*Directions:*
Rewrite the entries below from the line containing "The width and height of the screenshot is (829, 457)." through the end of the entries, replacing "Master Bedroom Fan" with "Living Room Fan" and leaving everything else the same.

*Supplied entries:*

** BEGIN **

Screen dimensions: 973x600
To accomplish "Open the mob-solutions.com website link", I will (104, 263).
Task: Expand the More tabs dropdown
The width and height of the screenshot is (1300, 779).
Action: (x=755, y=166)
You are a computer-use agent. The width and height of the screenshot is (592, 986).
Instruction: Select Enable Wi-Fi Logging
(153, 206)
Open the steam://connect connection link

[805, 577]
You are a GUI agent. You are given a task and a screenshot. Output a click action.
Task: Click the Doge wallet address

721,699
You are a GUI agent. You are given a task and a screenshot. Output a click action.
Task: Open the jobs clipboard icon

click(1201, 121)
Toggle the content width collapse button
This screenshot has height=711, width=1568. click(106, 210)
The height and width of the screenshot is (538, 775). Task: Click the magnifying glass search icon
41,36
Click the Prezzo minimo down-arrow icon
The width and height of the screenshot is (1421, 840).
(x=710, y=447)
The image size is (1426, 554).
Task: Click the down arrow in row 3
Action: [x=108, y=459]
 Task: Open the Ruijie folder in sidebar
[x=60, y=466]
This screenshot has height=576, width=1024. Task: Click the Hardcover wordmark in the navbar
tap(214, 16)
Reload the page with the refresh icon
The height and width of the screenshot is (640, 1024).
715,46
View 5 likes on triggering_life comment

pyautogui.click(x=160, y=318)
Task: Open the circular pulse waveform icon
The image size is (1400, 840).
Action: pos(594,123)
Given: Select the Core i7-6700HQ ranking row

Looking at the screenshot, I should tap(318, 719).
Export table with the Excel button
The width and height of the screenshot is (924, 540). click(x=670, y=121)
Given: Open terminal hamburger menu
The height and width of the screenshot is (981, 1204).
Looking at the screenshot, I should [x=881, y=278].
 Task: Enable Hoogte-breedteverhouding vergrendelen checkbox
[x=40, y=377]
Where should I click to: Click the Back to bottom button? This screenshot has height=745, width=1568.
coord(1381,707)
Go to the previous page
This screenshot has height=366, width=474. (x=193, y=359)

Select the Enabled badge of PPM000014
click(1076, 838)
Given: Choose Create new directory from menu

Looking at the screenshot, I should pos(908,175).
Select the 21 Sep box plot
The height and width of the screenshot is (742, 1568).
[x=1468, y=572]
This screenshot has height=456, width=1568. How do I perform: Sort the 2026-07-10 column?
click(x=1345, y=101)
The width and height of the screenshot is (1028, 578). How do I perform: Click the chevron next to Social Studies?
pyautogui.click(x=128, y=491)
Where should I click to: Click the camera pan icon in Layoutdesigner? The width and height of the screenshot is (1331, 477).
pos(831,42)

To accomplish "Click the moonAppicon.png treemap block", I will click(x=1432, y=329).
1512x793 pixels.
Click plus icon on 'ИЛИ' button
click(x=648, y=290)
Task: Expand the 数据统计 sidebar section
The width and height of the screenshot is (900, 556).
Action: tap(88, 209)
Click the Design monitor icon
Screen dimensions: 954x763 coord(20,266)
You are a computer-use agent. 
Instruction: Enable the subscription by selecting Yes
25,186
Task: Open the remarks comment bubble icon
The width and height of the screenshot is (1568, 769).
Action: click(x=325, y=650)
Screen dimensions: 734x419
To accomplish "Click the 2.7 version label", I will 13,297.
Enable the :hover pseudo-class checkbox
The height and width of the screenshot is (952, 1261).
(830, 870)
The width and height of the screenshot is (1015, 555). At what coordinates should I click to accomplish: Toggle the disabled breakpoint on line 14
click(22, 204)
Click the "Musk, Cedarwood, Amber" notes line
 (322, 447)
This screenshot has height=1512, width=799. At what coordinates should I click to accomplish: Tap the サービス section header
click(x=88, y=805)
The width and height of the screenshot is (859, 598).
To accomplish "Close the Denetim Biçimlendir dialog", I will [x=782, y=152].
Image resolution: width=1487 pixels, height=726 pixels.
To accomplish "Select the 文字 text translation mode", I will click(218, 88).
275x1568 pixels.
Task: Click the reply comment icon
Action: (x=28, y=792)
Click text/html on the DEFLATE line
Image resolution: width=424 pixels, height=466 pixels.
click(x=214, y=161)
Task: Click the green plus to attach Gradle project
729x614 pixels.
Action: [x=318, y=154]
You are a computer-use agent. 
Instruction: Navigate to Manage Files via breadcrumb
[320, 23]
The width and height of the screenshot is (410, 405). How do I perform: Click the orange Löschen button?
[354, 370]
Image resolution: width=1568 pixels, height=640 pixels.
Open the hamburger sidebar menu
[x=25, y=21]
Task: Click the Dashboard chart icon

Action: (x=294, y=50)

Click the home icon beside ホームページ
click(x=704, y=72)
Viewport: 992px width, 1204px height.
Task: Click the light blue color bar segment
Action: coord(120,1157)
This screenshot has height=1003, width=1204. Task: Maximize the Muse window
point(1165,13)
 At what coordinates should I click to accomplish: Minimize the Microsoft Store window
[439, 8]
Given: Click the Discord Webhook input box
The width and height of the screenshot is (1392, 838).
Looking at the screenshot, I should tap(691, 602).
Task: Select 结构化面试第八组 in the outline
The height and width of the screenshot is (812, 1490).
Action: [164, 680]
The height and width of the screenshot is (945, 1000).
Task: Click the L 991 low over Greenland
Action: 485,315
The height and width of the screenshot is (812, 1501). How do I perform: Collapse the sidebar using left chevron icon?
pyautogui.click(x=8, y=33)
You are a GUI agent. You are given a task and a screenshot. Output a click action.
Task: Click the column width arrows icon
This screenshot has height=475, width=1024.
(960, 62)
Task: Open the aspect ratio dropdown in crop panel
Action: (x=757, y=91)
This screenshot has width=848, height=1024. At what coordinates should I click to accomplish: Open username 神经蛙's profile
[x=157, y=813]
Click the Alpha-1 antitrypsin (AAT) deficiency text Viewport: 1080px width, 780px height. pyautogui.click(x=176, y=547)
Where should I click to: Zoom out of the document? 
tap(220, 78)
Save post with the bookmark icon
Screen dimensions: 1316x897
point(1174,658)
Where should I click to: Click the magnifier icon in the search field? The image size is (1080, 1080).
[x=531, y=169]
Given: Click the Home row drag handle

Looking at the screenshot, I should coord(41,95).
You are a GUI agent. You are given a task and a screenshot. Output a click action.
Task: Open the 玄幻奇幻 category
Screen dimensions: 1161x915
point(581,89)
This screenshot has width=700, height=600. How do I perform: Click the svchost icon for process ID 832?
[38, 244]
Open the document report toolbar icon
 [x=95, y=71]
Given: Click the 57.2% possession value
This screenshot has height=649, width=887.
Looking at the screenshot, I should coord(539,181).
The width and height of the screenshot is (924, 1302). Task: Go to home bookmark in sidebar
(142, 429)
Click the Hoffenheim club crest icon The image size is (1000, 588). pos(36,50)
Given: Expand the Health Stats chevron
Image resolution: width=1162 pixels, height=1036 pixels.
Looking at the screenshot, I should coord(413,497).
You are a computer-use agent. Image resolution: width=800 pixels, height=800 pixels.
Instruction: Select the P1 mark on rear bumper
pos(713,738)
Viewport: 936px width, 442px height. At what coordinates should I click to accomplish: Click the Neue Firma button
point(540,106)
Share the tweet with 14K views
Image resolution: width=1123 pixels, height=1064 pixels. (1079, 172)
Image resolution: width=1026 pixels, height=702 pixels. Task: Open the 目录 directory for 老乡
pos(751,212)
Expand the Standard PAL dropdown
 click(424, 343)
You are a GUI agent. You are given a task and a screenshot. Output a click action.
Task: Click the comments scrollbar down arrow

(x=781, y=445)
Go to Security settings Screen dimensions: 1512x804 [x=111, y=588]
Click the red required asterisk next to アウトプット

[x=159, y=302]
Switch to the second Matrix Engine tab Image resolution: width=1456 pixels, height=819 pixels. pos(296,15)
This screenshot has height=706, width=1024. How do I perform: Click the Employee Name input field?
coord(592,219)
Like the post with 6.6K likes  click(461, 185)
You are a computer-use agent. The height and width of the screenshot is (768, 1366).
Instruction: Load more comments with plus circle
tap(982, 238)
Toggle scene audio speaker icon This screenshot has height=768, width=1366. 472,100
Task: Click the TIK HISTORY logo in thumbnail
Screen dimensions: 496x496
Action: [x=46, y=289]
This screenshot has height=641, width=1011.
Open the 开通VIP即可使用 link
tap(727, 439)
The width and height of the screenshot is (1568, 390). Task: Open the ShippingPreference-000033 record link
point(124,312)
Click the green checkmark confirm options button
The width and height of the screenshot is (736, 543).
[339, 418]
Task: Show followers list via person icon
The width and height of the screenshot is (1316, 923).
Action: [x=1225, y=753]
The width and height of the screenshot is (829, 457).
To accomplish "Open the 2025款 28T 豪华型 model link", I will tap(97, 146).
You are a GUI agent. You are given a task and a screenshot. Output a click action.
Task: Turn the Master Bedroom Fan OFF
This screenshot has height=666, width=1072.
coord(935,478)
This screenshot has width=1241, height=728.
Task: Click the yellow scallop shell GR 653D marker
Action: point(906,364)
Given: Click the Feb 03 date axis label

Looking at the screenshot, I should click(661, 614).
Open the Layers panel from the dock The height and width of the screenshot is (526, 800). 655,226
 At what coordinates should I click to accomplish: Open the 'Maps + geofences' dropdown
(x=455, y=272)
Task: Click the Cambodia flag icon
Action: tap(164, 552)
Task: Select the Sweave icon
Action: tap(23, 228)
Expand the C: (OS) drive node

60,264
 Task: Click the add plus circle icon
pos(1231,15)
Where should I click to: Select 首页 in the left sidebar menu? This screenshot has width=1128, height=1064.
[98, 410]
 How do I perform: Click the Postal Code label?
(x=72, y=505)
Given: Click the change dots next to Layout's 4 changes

** END **

*Solved problem:*
The width and height of the screenshot is (829, 457).
To accomplish "Open the 2025款 28T 豪华型 model link", I will tap(97, 146).
You are a GUI agent. You are given a task and a screenshot. Output a click action.
Task: Turn the Living Room Fan OFF
This screenshot has height=666, width=1072.
coord(935,478)
This screenshot has width=1241, height=728.
Task: Click the yellow scallop shell GR 653D marker
Action: point(906,364)
Given: Click the Feb 03 date axis label

Looking at the screenshot, I should click(661, 614).
Open the Layers panel from the dock The height and width of the screenshot is (526, 800). 655,226
 At what coordinates should I click to accomplish: Open the 'Maps + geofences' dropdown
(x=455, y=272)
Task: Click the Cambodia flag icon
Action: tap(164, 552)
Task: Select the Sweave icon
Action: tap(23, 228)
Expand the C: (OS) drive node

60,264
 Task: Click the add plus circle icon
pos(1231,15)
Where should I click to: Select 首页 in the left sidebar menu? This screenshot has width=1128, height=1064.
[98, 410]
 How do I perform: Click the Postal Code label?
(x=72, y=505)
Given: Click the change dots next to Layout's 4 changes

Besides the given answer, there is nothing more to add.